Seven years later, “Gold Soundz” still resonates. In “New Slang,” James Mercer’s lyrics again focus on the desire for imperfect love, a step into realism from the bombastic romanticism of ‘70’s rock. The poetry doesn’t transport the listener to Mordor, outer space, heaven or hell; we are “home”—a town, a city, the suburbs. The sentiment is the same but it’s relatable and down-to-earth, and maybe even more sincere. Indie rock is so concerned with the concept of “home” (see also: Arcade Fire’s Funeral, The Suburbs, Clap Your Hands Say Yeah’s debut self-titled record, etc.) because of that very nature as an existential focal point.

The language in “New Slang” is still abstract yet bare. The narrator pleads for the return of youthful ignorance (“I was happier then with no mindset”), mirroring the hollow infatuation in “Gold Soundz” (“You’re empty, and I’m empty / and you can never quarantine the past”). The lyrics value naiveté and frankness, and the music—both Pavement and The Shins’—seems to respond with equal succinctness; both qualities continue to be virtues of indie music at large.

From Best Coast’s “Sun Was High (So Was I)” (2009):

I went for a walk

I watched the cars go by

The sun was high

And so was I

I thought of you

I thought of you

If any single artist is the paragon of blissful simplicity, it is Best Coast. Bethany Cosentino’s lyrics resemble that of ‘60’s pop groups with the same tinge of cynicism and melancholy that informed Pavement, while the music itself is a buzzy mix of lo-fi alt-rock and Phil Spector’s Wall of Sound (a method that is itself deceptively simple), written with modest chord progressions that define classic punk and The Beatles alike.

These lines in particular are contemplative, but they again feel emotionally empty somehow. Cosentino’s summery high recalls Malkmus’s, “So drunk in the August sun / and you’re the kind of girl I like,” and the limited language evokes more extreme barrenness than in “Gold Soundz” or “New Slang.” All three songs feature lines that resemble simple, nostalgic, sun-drenched love stories, but they’re told with hints of irony and bitterness, like good lemonade.

And that’s one of the great appeals of indie music: it isn’t obfuscating or necessarily allegorical, but rather transparent, realistic, and therefore simple. It’s satisfying. Rock music created a mythology that was taken as gospel for more than three decades in mainstream culture. If “sex, drugs, rock and roll” was the mantra of the ‘70s, then alternative rock took that and made it unremarkable, even unfashionable. Early punk was about tearing down those traditions while post-punk was about forming new ones; indie music, always indebted to its own nostalgia, embraced all three modes at once.

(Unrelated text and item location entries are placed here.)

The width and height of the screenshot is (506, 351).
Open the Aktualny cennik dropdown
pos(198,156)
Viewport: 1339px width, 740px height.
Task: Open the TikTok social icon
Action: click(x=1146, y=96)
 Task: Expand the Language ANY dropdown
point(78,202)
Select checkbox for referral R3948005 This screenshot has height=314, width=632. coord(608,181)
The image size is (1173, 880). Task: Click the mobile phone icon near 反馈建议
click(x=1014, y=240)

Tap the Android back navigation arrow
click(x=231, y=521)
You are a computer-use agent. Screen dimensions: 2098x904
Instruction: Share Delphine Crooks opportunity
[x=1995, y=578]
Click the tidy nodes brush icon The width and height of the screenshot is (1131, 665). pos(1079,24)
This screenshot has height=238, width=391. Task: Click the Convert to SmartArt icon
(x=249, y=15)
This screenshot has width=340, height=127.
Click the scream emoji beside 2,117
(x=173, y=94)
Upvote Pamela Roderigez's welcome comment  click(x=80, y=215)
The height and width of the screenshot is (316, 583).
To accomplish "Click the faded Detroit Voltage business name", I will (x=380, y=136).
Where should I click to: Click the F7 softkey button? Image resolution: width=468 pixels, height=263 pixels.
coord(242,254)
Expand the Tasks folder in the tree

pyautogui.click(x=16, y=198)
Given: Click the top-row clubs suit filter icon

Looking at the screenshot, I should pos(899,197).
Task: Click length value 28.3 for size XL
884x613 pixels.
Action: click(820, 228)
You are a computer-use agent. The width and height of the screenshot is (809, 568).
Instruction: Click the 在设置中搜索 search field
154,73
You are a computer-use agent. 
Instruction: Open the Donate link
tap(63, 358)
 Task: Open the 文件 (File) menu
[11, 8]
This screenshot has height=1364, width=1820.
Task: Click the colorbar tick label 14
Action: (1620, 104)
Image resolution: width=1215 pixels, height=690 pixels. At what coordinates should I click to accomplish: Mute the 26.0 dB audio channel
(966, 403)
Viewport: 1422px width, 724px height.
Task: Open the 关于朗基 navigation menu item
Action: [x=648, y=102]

It is misleadingly straightforward. Today, indie artists are frequently dismissed as either needless retreads of older styles or the pretentious musings of rich white kids with liberal arts degrees. The dichotomy is appealing, like all labels, and perhaps each is true to a point. Paradoxically, Malkmus’s lyrics are both shallow and sophisticated. Young artists frequently seek profundity through their minimal experience, of course, but then a great artist doesn’t need a lot of building blocks to make something great.

By and large, that’s how the indie sensibility operates: by making something out of nothing. To the naked eye, that reads as simplicity, intellectual posturing, or some combination of both, but in truth it is something else. Indie music doesn’t recreate the old rock traditions, it comments on them, the way that post-punk artists commented on mainstream culture by creating mutant disco and New Romantic pop records. Some find that irony shallow and distant, and others find the amateurish methods grating and immature. But at the end of the day, indie rock is about making something real, even at the expense of decades of music tradition.